*** SUPPLIED INFORMATION Section Begins ***

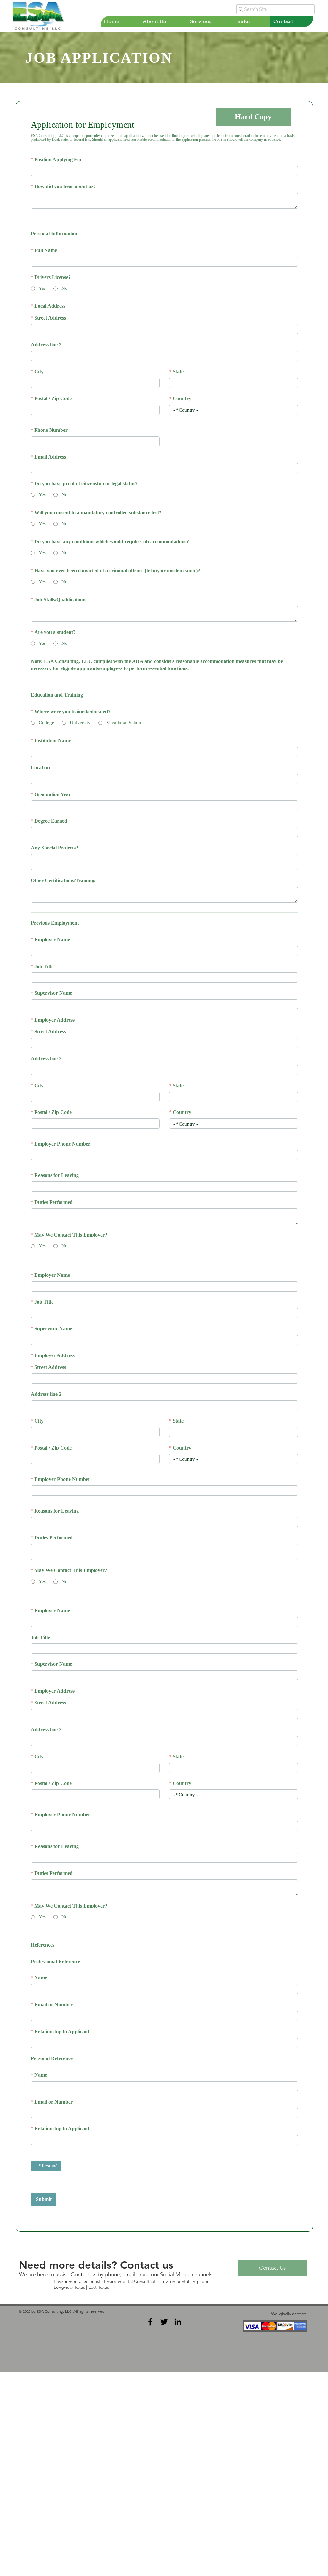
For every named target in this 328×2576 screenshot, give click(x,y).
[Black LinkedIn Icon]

*** SUPPLIED INFORMATION Section Ends ***
*** SUPPLIED INFORMATION Section Begins ***

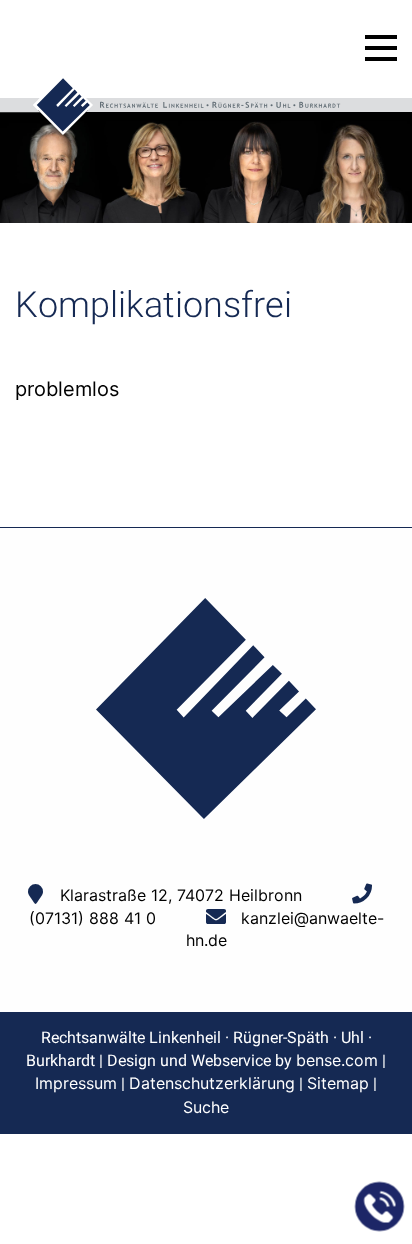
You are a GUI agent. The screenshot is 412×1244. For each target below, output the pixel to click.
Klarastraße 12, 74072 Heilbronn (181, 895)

*** SUPPLIED INFORMATION Section Ends ***
*** SUPPLIED INFORMATION Section Begins ***

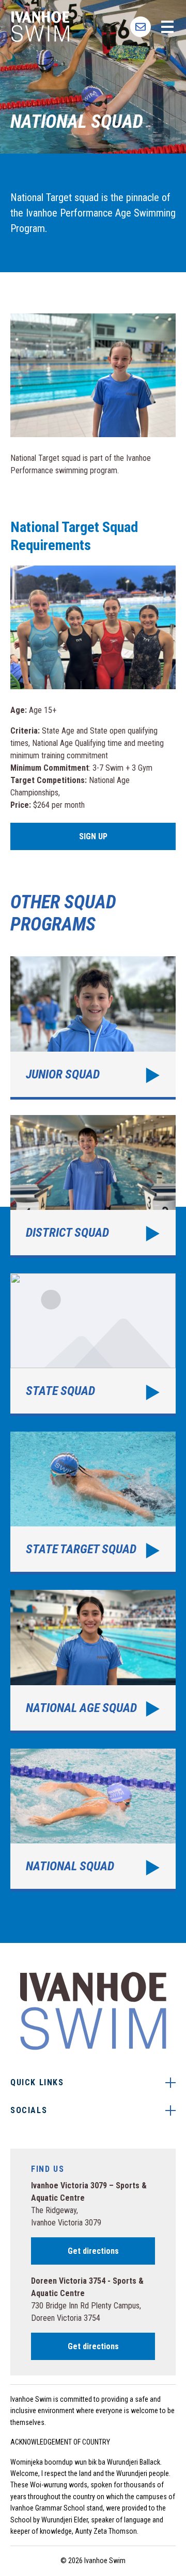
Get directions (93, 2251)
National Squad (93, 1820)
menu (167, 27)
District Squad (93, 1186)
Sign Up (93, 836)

*** SUPPLIED INFORMATION Section Ends ***

- [YOUR TASK]: Give the number of lines containing "click" in the entries, and no other text.

- [REPLY TO THE TASK]: 2